Cardio Training and Your Muscle Building Plan
If you're getting ready to dive into a muscle building workout plan, one thing that you must take some time to understand correctly is how cardio training will factor into the mix. Many women are very interested in keeping up a high amount of cardio as they are strongly under the belief that it's their everyday cardio training that will help keep them lean in the long run. But, before you're too quick to jump onto the treadmill six or seven days a week, there are a few important things to realize.
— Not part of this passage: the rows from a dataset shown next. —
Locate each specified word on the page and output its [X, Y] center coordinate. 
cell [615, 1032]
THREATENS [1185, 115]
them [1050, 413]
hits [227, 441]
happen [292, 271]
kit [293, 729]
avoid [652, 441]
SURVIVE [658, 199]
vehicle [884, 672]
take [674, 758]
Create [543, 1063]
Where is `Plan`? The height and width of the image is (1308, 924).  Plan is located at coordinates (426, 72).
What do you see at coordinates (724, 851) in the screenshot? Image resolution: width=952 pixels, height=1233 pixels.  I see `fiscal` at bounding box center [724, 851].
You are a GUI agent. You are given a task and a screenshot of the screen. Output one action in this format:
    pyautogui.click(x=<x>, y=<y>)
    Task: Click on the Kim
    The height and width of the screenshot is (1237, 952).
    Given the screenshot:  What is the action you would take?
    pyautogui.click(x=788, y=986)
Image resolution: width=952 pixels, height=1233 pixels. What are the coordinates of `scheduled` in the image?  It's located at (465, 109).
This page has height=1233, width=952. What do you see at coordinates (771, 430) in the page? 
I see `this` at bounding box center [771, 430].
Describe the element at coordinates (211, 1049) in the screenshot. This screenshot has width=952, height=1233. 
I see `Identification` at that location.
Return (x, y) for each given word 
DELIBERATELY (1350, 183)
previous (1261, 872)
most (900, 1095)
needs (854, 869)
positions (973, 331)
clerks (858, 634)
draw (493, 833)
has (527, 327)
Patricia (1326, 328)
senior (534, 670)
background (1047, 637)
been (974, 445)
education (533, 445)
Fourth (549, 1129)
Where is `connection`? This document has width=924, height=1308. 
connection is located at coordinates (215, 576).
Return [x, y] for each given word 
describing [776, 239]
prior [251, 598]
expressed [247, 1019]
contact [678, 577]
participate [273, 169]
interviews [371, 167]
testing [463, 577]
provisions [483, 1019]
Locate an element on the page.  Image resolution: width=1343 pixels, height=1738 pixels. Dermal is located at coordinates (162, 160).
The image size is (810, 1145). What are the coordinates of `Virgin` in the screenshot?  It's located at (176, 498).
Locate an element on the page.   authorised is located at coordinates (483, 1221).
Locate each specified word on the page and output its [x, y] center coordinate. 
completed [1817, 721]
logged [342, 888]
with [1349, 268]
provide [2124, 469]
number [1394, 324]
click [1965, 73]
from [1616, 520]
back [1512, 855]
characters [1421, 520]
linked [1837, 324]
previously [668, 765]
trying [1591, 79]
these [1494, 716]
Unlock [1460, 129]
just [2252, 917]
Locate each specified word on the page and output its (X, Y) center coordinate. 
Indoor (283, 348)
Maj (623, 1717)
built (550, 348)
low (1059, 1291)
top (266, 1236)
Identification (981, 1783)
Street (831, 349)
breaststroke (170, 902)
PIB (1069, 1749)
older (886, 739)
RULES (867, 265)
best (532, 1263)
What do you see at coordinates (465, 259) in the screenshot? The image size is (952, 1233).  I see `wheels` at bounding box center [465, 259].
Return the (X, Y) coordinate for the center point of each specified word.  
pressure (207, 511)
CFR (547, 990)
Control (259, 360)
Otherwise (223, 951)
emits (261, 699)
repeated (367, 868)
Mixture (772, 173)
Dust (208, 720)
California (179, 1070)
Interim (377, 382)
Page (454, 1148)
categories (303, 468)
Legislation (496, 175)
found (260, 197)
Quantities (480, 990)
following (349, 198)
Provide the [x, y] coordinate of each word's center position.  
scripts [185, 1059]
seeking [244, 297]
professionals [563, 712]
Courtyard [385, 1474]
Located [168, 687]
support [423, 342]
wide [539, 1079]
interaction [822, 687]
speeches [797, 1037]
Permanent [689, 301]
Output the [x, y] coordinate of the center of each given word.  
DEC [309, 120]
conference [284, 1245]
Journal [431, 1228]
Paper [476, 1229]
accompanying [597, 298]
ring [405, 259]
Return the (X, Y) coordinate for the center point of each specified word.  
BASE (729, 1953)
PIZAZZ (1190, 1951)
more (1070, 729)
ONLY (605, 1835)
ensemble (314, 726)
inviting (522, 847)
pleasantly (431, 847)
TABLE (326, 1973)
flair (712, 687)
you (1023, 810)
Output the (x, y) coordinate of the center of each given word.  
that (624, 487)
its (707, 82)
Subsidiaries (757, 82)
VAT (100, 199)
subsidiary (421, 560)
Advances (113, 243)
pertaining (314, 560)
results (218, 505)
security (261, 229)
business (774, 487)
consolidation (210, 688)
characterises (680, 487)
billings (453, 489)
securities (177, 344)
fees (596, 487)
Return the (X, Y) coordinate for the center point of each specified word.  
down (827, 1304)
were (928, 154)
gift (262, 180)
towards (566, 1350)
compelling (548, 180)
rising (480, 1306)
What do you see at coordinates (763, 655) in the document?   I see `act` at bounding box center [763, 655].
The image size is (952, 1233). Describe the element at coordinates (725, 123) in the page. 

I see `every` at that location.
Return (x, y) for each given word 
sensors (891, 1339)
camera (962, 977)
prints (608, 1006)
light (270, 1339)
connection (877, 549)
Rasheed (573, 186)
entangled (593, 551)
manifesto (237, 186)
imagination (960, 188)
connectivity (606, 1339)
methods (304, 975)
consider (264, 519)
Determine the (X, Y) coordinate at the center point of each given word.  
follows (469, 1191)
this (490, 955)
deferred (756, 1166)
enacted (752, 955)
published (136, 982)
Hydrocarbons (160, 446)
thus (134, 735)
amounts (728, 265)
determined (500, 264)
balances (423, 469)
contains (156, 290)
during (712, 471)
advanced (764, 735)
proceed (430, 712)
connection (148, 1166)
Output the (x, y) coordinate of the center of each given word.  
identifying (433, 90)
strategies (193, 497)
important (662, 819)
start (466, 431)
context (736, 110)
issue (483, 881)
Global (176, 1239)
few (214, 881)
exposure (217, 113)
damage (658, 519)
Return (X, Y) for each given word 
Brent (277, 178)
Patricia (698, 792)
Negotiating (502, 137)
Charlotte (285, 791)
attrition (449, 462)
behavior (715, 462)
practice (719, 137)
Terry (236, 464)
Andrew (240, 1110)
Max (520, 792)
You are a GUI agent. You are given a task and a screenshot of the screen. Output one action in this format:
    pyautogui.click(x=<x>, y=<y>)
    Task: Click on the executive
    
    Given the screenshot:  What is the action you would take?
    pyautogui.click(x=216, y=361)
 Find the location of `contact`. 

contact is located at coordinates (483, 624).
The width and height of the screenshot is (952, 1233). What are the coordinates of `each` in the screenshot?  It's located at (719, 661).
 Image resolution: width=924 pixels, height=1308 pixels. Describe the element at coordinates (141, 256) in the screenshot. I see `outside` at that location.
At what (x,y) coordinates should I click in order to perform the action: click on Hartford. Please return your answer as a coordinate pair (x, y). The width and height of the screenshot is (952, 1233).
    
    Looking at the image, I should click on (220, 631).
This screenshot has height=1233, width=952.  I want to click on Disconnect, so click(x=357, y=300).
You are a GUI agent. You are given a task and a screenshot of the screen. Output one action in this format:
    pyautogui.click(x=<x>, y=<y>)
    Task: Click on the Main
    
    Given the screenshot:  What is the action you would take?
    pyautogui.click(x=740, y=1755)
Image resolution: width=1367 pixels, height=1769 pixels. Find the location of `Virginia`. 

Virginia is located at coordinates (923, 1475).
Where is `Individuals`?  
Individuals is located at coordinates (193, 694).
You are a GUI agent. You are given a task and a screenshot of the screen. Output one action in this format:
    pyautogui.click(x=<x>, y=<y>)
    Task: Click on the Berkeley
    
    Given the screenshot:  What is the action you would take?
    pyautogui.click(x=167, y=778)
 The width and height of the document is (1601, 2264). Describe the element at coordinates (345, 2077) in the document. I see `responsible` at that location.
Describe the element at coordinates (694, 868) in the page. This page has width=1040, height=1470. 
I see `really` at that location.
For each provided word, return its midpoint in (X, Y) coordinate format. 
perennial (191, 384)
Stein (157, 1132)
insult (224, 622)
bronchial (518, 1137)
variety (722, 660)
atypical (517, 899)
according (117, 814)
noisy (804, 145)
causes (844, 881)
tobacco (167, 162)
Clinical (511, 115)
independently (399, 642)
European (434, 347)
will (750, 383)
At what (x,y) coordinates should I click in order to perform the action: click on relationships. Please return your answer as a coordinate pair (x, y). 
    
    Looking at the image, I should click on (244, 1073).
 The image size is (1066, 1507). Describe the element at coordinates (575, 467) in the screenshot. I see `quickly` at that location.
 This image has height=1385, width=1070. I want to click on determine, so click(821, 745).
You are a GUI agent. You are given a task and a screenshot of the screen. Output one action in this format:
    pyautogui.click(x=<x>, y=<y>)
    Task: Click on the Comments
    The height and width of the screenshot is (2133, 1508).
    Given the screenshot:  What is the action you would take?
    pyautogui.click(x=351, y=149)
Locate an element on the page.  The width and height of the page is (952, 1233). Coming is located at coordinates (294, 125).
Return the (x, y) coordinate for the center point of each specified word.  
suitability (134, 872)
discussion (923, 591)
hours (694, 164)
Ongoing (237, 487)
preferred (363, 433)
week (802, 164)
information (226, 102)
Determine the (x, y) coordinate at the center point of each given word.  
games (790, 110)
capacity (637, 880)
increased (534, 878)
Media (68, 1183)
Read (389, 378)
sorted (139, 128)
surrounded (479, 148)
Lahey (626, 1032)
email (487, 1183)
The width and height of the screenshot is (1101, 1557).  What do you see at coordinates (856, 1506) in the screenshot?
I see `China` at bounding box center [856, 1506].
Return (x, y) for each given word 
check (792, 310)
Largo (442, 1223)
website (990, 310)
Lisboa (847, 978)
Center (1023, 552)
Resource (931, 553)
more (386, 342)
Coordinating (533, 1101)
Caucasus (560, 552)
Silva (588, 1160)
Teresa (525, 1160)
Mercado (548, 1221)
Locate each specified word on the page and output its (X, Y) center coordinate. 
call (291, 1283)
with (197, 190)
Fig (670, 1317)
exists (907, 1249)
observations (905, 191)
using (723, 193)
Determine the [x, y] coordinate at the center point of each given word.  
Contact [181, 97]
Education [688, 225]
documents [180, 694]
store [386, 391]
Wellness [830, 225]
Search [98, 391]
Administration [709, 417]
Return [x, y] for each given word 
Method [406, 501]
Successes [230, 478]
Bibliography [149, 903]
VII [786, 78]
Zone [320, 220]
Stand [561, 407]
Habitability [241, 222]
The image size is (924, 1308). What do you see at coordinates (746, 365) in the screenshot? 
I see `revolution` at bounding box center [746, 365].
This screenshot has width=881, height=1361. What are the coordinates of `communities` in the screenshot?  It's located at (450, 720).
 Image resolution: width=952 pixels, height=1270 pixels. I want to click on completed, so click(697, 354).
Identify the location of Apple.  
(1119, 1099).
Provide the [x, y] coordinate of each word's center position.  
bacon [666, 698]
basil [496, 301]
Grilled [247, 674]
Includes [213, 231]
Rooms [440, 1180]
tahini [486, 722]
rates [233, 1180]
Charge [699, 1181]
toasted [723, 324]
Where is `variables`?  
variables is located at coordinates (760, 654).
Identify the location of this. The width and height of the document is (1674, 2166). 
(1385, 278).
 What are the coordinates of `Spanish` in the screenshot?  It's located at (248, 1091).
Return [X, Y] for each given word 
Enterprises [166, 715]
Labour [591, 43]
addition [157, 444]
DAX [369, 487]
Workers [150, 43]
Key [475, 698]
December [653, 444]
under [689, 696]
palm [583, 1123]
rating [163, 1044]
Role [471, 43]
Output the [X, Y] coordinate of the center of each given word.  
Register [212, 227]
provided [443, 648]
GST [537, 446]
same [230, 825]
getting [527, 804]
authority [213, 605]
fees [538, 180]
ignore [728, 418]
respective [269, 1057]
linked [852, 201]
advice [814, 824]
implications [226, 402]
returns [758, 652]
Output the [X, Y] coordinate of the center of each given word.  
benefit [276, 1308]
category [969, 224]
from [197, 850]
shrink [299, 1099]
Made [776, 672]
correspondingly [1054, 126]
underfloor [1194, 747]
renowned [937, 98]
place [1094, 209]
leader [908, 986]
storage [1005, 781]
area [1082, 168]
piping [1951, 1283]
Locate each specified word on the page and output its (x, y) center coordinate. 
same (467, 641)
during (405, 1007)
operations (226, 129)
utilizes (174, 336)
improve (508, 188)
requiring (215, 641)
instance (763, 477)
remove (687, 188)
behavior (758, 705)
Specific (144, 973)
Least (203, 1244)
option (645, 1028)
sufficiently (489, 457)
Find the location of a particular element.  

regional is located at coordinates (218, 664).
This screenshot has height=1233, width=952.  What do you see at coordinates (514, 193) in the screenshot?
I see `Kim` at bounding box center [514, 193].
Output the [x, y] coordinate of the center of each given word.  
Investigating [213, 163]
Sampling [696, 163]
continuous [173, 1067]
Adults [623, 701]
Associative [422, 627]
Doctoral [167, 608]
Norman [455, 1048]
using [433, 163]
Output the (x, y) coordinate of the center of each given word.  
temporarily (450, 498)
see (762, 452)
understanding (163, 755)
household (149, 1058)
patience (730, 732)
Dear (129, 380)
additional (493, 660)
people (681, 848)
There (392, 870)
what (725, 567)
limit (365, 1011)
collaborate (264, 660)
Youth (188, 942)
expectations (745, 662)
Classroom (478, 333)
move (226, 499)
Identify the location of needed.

Cardio Training And Recovery
The very first thing that you must keep in mind is that doing high volumes of cardio training along with your usual strength training workouts can sacrifice your ability to recover significantly. Since the body does require so much rest in order to repair the muscle tissues that you've just broken down during the weight lifting workout, it becomes imperative that you're taking this rest.
You should aim to have at least one, if not two, full days off each week where nothing more then very light physical activity such as walking is taking place.
Cardio Training And Calorie Intake
Second, the next thing to keep in mind is that cardio training will burn off a significant number of calories. Since your goal when building lean muscle mass is to actually take in more calories, this can work against you.
If you're going to be doing high volumes of cardio training, this means you're going to have to consume even more calories than normal to build those curves on your body.
Cardio Training And Scheduling
It is important to remember the issue with scheduling. There is no question that you lead a busy lifestyle and getting to the gym for six cardio workouts plus three or four lifting workouts may be a bit too much to handle.
Since you only have so many hours in the gym and weight lifting workouts must take priority, this means you'll likely have to cut back on your cardio workouts.
Cardio Training And Fat Gain
When it comes to cardio training and fat gain, you should know that a far superior way to prevent excess body fat from being gained is to monitor your diet. If you notice that you're gaining body fat, this is a signal that you're simply taking in too many calories, not that you're not doing enough cardio.
You'd be far better to cut back your calorie intake slightly than go adding hours of cardio each week.
So while you should keep some cardio in the overall workout program since it does provide health benefits, keep it to two to three moderate paced sessions a week for best results.